Instructions for the task: All lines below containing the string "column" are to be copied.

(Exercise data)

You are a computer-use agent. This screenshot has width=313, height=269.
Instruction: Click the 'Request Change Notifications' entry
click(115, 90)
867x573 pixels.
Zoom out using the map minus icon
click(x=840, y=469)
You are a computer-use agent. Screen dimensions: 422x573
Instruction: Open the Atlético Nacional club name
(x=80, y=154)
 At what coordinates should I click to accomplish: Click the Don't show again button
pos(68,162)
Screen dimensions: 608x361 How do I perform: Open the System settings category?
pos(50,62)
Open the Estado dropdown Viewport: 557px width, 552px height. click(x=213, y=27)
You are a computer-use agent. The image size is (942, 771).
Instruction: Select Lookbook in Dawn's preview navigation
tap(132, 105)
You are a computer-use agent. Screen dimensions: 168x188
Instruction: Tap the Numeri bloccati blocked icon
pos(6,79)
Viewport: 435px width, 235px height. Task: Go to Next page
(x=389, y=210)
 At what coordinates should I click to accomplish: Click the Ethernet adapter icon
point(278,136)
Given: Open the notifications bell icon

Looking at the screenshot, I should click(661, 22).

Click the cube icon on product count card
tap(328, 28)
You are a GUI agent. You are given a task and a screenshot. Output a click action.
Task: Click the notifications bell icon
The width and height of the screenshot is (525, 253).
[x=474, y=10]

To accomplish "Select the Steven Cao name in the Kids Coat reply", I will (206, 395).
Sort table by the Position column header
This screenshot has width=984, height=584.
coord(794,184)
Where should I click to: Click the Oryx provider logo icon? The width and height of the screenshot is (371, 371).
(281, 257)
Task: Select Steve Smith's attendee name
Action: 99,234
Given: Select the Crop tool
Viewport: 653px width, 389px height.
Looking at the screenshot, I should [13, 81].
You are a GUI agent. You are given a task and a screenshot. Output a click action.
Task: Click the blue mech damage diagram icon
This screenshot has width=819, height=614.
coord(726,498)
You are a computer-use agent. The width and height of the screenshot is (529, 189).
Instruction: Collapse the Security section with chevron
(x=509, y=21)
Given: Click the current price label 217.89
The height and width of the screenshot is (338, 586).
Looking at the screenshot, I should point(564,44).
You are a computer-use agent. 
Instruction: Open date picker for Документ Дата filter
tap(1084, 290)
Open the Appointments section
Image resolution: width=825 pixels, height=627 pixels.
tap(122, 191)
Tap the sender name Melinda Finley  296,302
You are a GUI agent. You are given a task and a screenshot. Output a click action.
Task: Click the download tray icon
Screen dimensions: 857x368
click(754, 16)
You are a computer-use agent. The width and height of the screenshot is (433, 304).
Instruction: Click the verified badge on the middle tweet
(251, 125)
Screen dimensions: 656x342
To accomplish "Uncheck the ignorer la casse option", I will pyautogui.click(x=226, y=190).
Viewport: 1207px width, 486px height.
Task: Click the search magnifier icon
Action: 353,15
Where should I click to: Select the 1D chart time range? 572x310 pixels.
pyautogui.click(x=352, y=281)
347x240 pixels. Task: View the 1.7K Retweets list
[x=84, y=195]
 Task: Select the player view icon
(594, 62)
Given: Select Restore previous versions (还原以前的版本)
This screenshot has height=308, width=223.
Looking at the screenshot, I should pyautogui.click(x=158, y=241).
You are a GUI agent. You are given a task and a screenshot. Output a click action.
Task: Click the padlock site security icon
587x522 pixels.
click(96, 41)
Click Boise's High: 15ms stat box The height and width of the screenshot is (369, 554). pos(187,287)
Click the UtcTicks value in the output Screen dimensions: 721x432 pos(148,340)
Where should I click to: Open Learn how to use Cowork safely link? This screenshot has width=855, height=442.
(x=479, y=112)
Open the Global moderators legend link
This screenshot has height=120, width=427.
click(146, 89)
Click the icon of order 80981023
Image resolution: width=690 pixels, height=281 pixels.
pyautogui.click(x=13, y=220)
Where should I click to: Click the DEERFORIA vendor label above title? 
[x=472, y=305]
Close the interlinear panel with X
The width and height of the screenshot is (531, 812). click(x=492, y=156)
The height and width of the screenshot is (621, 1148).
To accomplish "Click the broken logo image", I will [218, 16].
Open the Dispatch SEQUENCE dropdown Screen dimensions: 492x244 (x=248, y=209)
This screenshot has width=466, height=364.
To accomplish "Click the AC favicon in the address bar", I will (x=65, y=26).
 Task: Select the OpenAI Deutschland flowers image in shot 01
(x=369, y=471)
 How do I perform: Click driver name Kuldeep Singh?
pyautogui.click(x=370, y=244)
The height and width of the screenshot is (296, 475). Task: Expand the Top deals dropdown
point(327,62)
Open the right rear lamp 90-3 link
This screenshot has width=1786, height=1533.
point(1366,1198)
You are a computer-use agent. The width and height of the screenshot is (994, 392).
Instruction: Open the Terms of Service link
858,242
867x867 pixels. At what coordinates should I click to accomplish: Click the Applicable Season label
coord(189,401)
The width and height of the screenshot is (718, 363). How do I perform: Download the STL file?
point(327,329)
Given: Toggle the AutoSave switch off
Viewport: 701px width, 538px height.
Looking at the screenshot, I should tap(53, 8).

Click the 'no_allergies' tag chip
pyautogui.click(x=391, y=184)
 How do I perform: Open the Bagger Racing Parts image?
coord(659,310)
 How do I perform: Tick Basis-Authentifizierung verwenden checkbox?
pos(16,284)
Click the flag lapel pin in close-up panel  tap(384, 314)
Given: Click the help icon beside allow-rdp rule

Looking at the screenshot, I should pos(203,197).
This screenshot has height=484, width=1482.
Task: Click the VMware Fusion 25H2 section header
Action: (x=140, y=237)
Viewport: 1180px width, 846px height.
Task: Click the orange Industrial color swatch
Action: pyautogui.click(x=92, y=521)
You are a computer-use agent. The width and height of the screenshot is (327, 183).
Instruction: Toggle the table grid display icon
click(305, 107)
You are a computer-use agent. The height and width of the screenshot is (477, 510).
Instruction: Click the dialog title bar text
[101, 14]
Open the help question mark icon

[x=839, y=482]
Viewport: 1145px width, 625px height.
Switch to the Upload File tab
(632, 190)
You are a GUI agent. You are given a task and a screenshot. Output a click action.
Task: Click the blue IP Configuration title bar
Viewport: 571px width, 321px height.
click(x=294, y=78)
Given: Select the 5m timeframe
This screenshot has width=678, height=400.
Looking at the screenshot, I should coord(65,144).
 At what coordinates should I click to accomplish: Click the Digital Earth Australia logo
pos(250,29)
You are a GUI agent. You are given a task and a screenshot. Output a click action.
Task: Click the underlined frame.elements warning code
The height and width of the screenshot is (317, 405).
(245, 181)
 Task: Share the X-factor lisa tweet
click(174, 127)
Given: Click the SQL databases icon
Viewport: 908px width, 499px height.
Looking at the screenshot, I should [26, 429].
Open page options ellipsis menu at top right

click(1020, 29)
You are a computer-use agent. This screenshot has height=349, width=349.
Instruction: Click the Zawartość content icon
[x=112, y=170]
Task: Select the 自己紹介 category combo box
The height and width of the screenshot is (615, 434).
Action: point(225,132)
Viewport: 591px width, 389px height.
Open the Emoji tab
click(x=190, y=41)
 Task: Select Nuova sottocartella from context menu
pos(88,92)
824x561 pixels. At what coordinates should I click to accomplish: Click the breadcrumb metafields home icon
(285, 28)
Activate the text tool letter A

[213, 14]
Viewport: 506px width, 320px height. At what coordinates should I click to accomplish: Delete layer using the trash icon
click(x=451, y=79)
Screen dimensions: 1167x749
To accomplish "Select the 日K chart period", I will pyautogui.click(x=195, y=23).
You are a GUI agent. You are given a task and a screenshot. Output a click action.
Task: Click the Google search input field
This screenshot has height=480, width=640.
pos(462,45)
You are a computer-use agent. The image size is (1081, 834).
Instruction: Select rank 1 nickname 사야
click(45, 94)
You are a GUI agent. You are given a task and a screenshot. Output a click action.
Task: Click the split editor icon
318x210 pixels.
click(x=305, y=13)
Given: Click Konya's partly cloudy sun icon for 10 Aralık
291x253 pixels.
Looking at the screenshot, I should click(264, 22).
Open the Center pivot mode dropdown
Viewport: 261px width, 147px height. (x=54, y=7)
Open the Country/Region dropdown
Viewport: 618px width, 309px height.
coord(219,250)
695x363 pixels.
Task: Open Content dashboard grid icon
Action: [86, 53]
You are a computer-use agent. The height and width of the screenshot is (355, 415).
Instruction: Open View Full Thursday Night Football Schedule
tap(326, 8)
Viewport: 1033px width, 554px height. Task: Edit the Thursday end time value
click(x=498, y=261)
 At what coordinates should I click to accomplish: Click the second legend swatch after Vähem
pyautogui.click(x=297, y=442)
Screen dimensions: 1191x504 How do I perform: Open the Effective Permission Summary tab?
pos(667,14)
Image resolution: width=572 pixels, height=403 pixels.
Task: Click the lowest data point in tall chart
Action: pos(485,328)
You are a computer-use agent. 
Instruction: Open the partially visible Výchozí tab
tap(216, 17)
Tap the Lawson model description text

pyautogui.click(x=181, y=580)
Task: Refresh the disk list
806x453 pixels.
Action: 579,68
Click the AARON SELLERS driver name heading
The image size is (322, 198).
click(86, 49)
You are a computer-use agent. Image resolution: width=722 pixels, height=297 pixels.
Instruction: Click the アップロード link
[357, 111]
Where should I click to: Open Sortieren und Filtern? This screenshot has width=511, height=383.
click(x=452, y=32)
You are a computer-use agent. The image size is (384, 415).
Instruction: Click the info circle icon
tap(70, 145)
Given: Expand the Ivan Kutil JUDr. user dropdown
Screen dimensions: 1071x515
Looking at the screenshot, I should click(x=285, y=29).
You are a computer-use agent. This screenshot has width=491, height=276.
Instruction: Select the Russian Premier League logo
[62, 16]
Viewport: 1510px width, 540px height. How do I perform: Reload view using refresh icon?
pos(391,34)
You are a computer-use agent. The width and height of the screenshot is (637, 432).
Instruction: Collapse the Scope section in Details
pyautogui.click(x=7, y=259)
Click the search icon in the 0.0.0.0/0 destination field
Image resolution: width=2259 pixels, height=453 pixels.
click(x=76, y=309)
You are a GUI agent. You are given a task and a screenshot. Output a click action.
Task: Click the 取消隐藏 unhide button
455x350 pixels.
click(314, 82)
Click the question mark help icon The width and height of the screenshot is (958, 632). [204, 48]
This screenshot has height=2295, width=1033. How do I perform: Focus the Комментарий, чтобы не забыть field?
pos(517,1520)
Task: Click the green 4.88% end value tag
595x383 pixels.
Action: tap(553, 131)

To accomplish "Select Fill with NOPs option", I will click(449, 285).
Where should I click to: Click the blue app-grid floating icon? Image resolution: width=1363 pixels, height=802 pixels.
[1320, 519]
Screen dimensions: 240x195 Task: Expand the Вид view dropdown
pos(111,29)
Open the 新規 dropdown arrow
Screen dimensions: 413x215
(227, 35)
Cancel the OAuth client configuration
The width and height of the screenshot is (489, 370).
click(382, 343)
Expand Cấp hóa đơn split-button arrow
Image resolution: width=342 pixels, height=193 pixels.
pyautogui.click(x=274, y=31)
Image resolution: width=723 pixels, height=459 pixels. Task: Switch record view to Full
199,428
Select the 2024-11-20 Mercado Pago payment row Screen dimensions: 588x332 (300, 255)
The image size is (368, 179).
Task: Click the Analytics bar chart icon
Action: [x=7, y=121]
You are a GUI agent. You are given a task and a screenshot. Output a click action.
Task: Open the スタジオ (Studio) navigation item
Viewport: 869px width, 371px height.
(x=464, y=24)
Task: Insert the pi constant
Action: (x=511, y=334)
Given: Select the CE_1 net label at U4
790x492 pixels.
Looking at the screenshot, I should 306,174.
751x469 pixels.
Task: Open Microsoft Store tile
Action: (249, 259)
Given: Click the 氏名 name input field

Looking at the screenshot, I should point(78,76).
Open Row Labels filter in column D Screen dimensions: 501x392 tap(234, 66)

(End Exercise data)

Task response:
Sort table by the Position column header
Open Row Labels filter in column D Screen dimensions: 501x392 tap(234, 66)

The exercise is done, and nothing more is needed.